● **Work order 1**: Translate this sentence from the news report on Zinke's visit to Pahrump into Spanish: "The amount appropriated was the largest in the program’s 40-year history."
● **Work order 2**: Carry on the news report on Zinke's visit to Pahrump, beginning after its final sentence.

● **Selected passage**:
____________

Trump Cabinet member visits Pahrump, announces millions

U.S. Secretary of the Interior Ryan Zinke made an official stop in Pahrump on Monday to announce millions of dollars in federal funding for local governments around Nevada and across the nation.

From the Bob Ruud Community Center at 150 N. Highway 160, Zinke announced $464.6 million in funding for 2017 for Payments in Lieu of Taxes (PILT) – federal payments given to local governments to help offset property tax losses because of non-taxable federal lands within a jurisdiction.

The amount appropriated was the largest in the program’s 40-year history.

Zinke spent much of the day meeting with state senators and assemblymen, including James Oscarson, R-Pahrump. The secretary also met with congressional staff and Lincoln and Nye County commissioners for a roundtable discussion prior to an official signing, which was attended by local and state media, along with many of Nevada’s dignitaries.

____________

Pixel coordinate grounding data
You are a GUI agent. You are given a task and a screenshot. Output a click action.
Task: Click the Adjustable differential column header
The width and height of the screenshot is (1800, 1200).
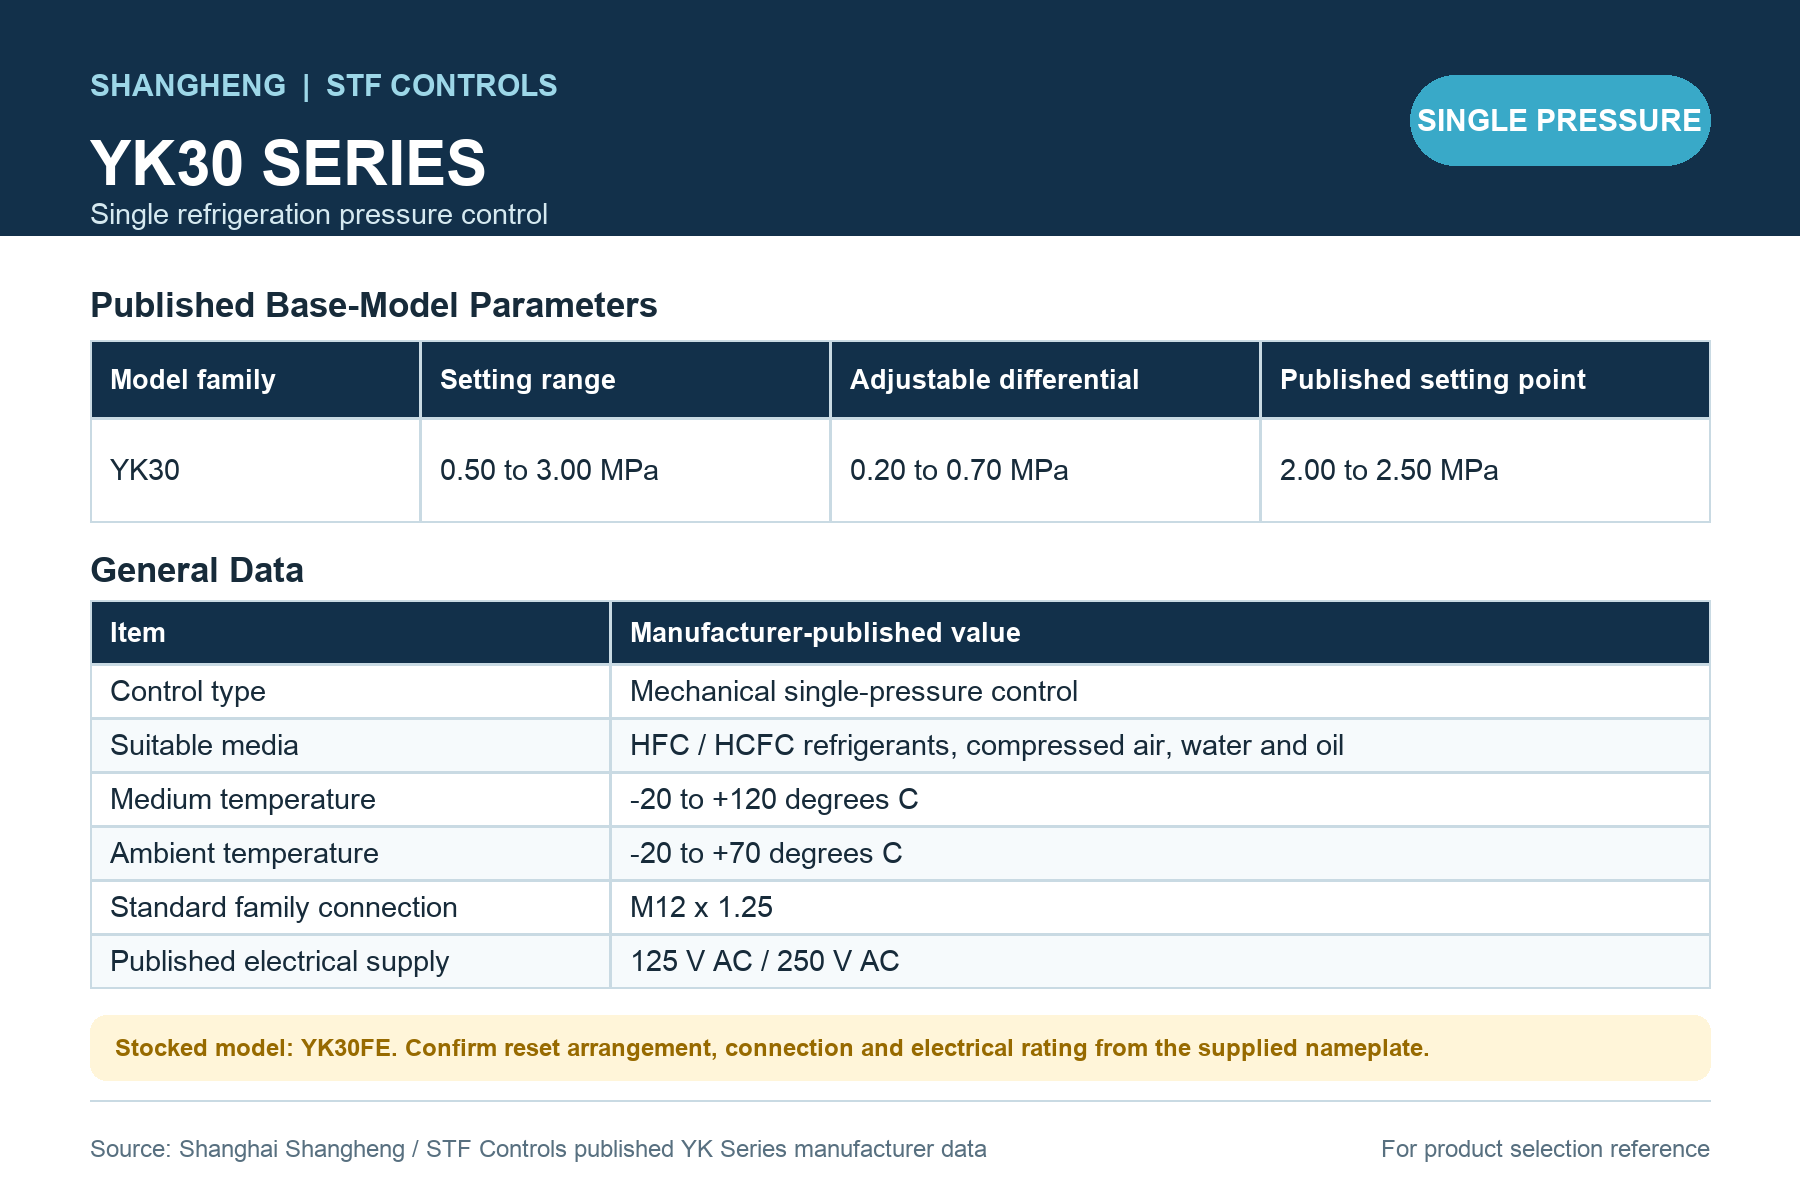click(1045, 380)
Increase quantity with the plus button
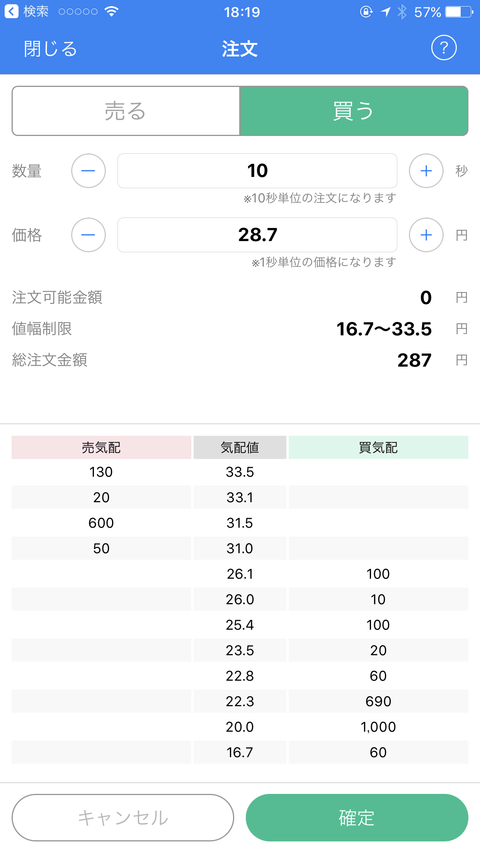Image resolution: width=480 pixels, height=853 pixels. 426,171
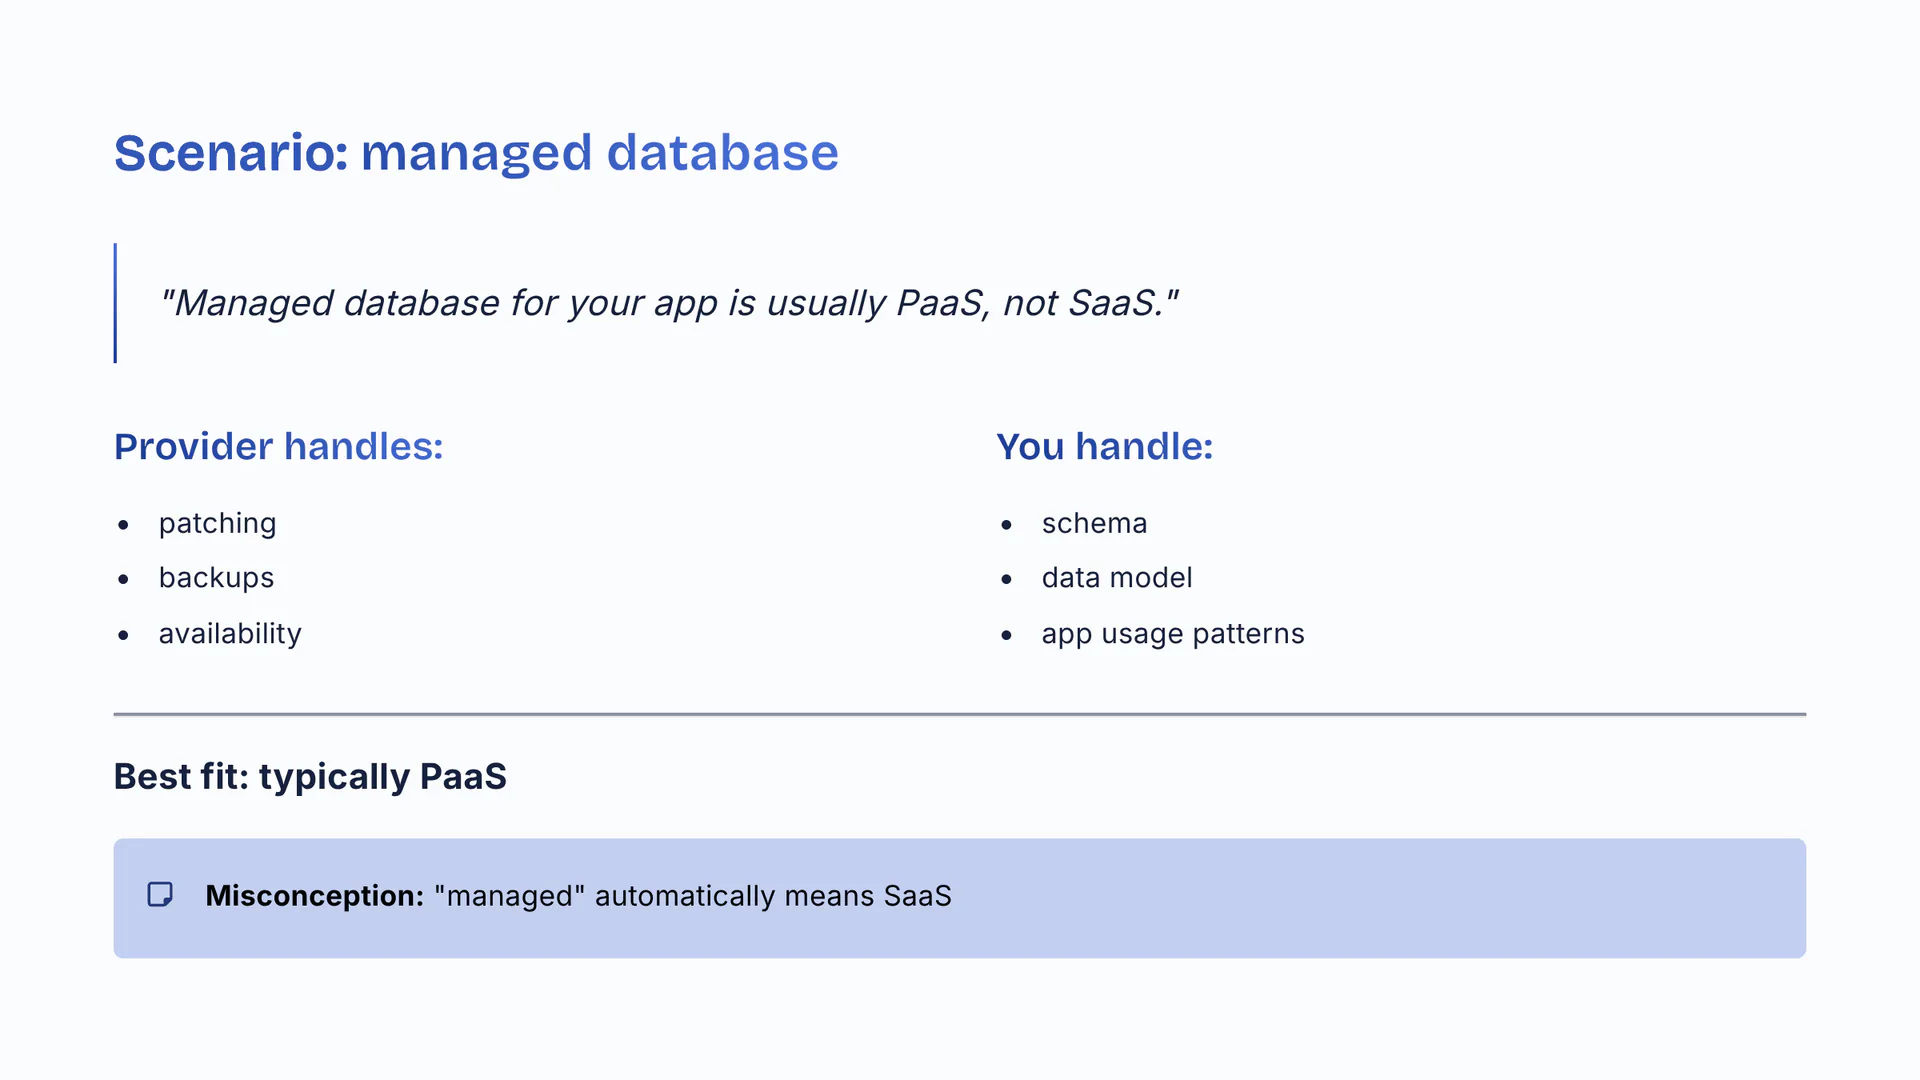Screen dimensions: 1920x1080
Task: Click the horizontal divider line
Action: (x=960, y=714)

____________

● **Written reply 1**: La cantidad asignada fue la mayor en los 40 años de historia del programa.

● **Written reply 2**:
Nevada was appropriated slightly more than $26.1 million for fiscal year 2017 in PILT funding. Nye County will receive $3,153,811 of that, Zinke announced at the signing event. That’s a jump of just over 1 percent from 2016’s $3,108,497 appropriation.

Nationally, there are 1,900 jurisdictions that receive funding through PILT. In 2016, PILT payments totaled $451.6 million. Zinke estimated that $8 billion has been appropriated for jurisdictions since 1996. The program began in 1977.

Zinke called the 2017 increase a sign of President Donald Trump’s commitment to rural communities.

For Nye County, local representatives see the appropriation of PILT as important, though PILT is considered discretionary to Congress.

“With 98 percent of the land in Nye County being federally managed or owned, PILT is not seen as discretionary to us, and as such, needs to be guaranteed,” Nye County Commission Chairman Dan Schinhofen said.

The state of Nevada’s land is roughly 85 percent federally held.

Nye County receives about 33 cents an acre in federal money, while it gets $85 annually from landowners, Schinhofen said.

PILT has not always been a stable source of income, Schinhofen said.

“There were years in the past that we weren’t fully funded,” he said.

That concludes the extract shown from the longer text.